The application of mitochondrial transfer in immunotherapy, especially in CAR-T cell therapy, has begun to show its unique advantages. By enhancing the metabolic capacity of T cells, mitochondrial transplantation not only increases the activity of CAR-T cells against tumors but also helps these cells survive in the inhibitory tumor microenvironment, thereby improving the effectiveness of the treatment. This progress not only brings new hope to the field of immunotherapy but also further emphasizes the importance of understanding and utilizing the metabolic checkpoints of tumor cells in cancer treatment.

Moreover, existing research has also demonstrated that transferring mitochondria into tumor cells artificially can promote tumor growth, a finding that seems contradictory to other studies where mitochondrial transplantation was shown to suppress tumor development. This raises the question: whether mitochondrial transplantation possesses a dual nature, or whether it only suppresses tumor growth under specific conditions? Additionally, the concentration of transferred mitochondria appears to influence the extent of tumor promotion. This relationship is not straightforwardly proportional; rather, it is when mitochondria are at moderate concentrations that tumor growth is most significantly enhanced. Could this imply that excessively high concentrations of mitochondria might inhibit tumor cells? These are crucial questions that merit further investigation.

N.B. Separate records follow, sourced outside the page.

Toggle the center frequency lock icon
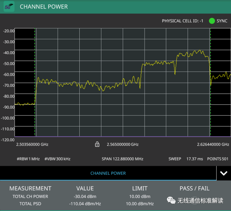The height and width of the screenshot is (211, 231). click(97, 144)
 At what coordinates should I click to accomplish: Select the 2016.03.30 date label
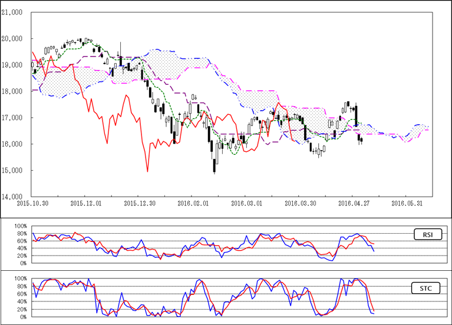pyautogui.click(x=299, y=203)
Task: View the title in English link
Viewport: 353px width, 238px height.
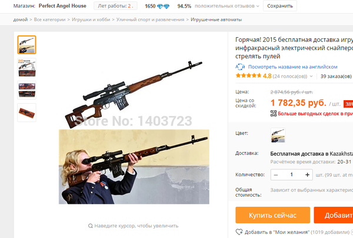Action: coord(292,67)
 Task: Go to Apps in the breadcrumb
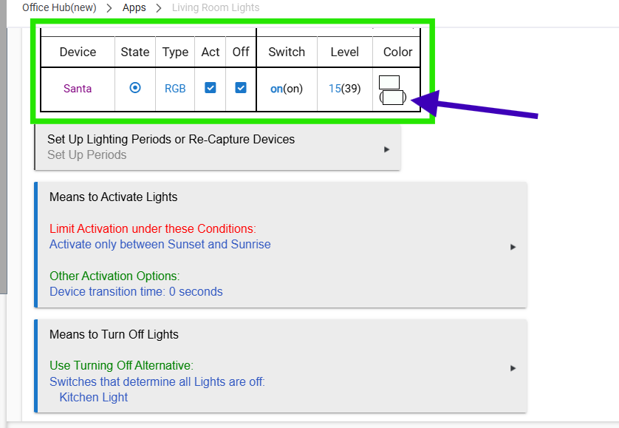pos(134,8)
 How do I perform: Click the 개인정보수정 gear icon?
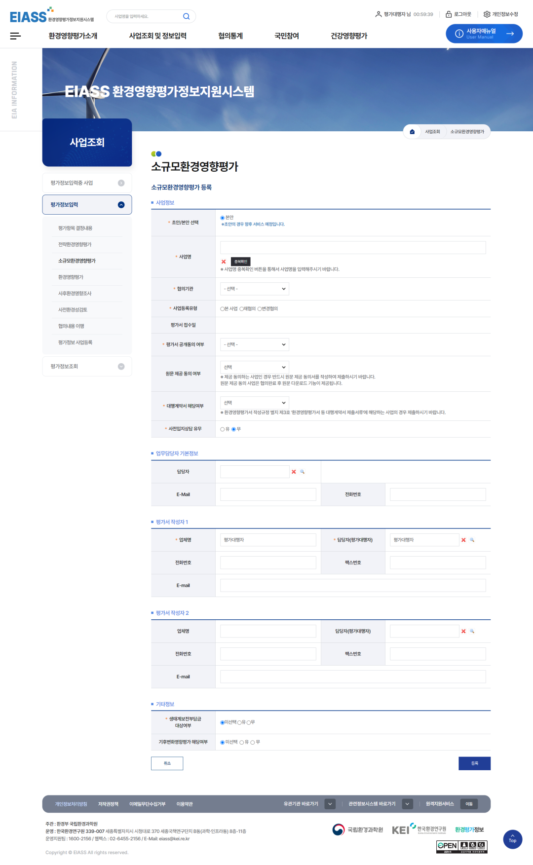[487, 14]
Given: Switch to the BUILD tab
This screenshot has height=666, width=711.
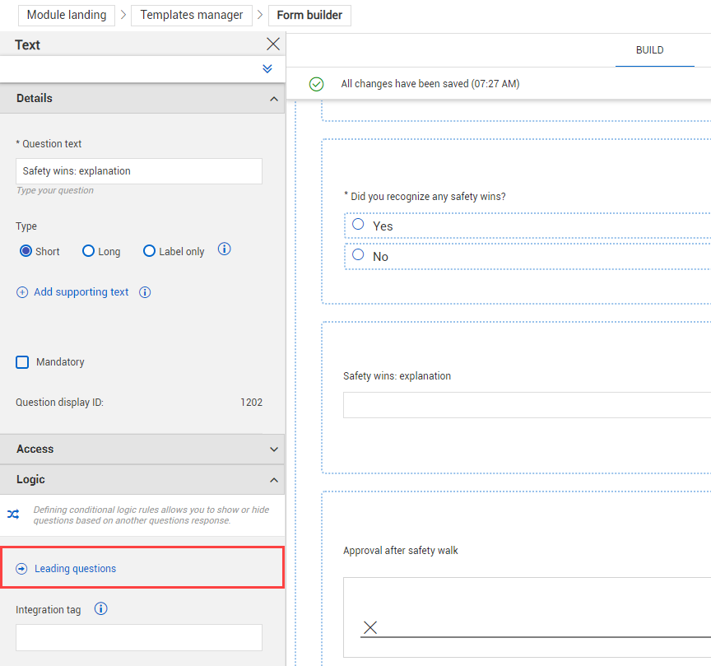Looking at the screenshot, I should [x=649, y=50].
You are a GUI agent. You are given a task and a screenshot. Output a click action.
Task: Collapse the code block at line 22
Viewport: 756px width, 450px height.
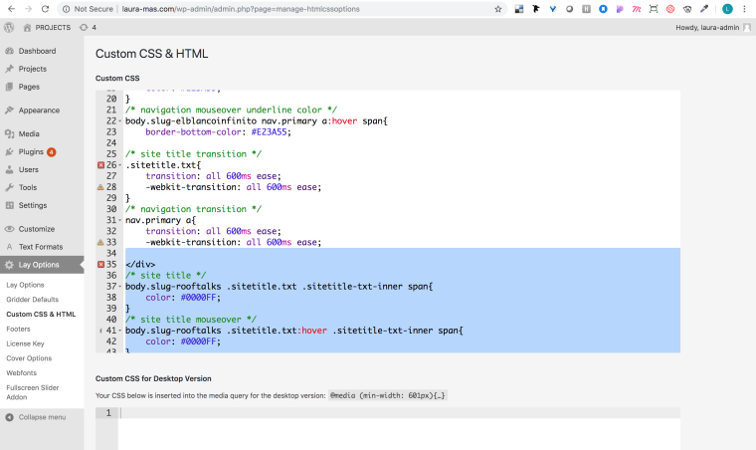point(120,120)
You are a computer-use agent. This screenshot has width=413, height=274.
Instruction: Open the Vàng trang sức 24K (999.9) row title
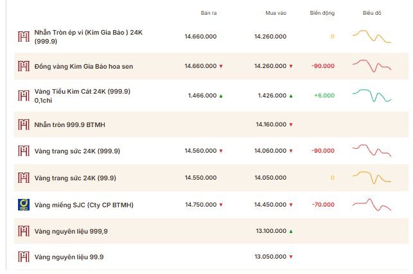(77, 151)
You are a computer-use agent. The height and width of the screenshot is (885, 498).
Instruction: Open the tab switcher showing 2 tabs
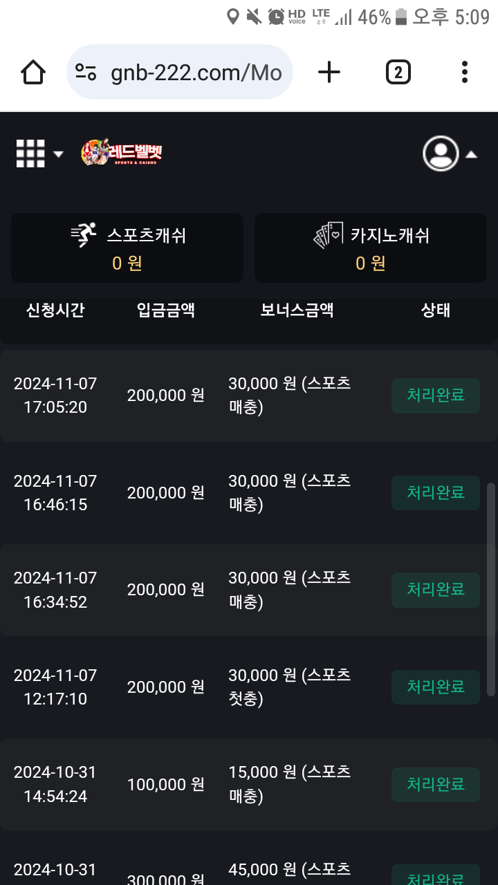[x=398, y=72]
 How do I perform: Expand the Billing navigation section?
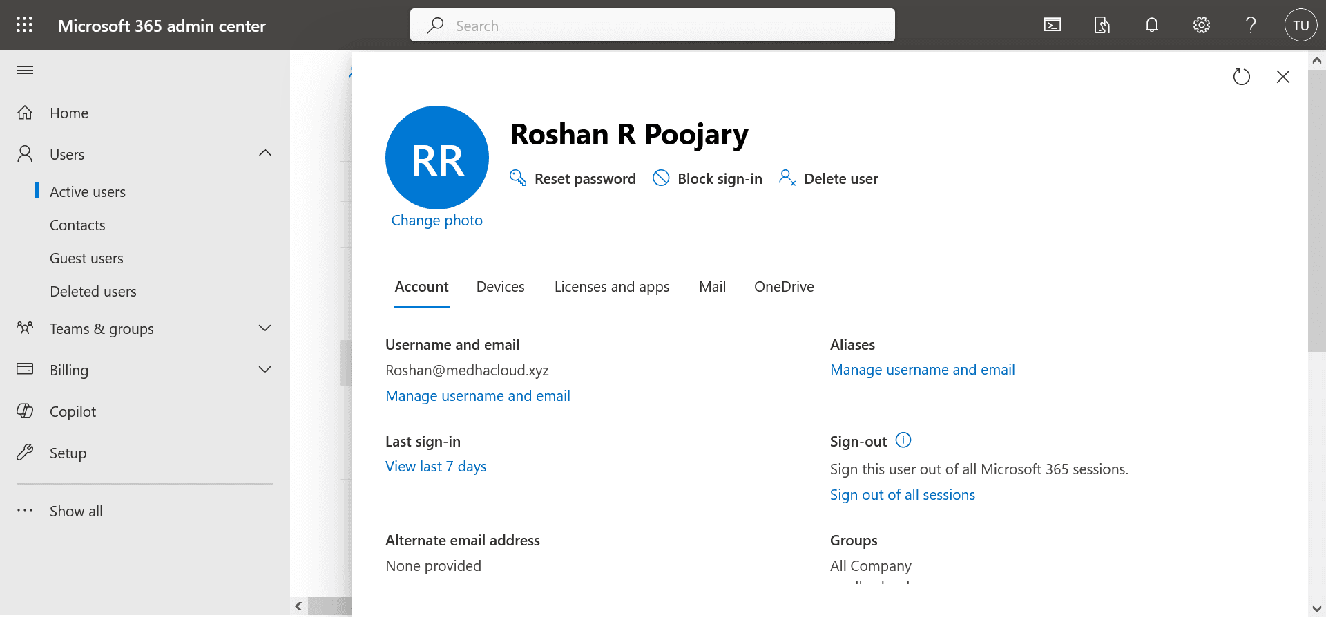265,370
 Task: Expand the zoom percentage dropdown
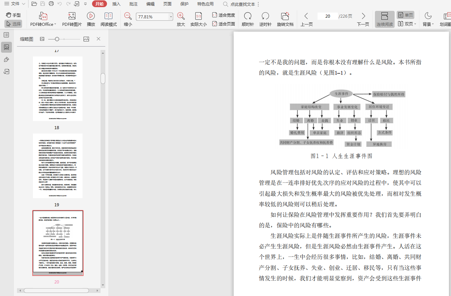click(171, 17)
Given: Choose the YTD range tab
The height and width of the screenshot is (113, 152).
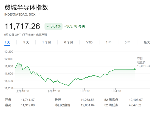Looking at the screenshot, I should (x=89, y=42).
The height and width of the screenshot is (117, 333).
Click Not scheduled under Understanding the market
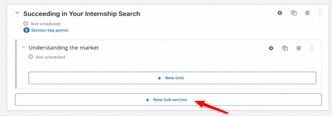[x=50, y=57]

In summary, the in-depth study of tumor cell metabolic reprogramming and the mechanisms of mitochondrial transfer not only showcases the adaptability and biological flexibility of tumors but also provides an important scientific foundation for overcoming the limitations of current treatment methods and designing new therapeutic strategies. Based on this, we have reason to believe that further exploration of these complex biological processes will be able to offer more personalized and precise treatment options for tumor patients.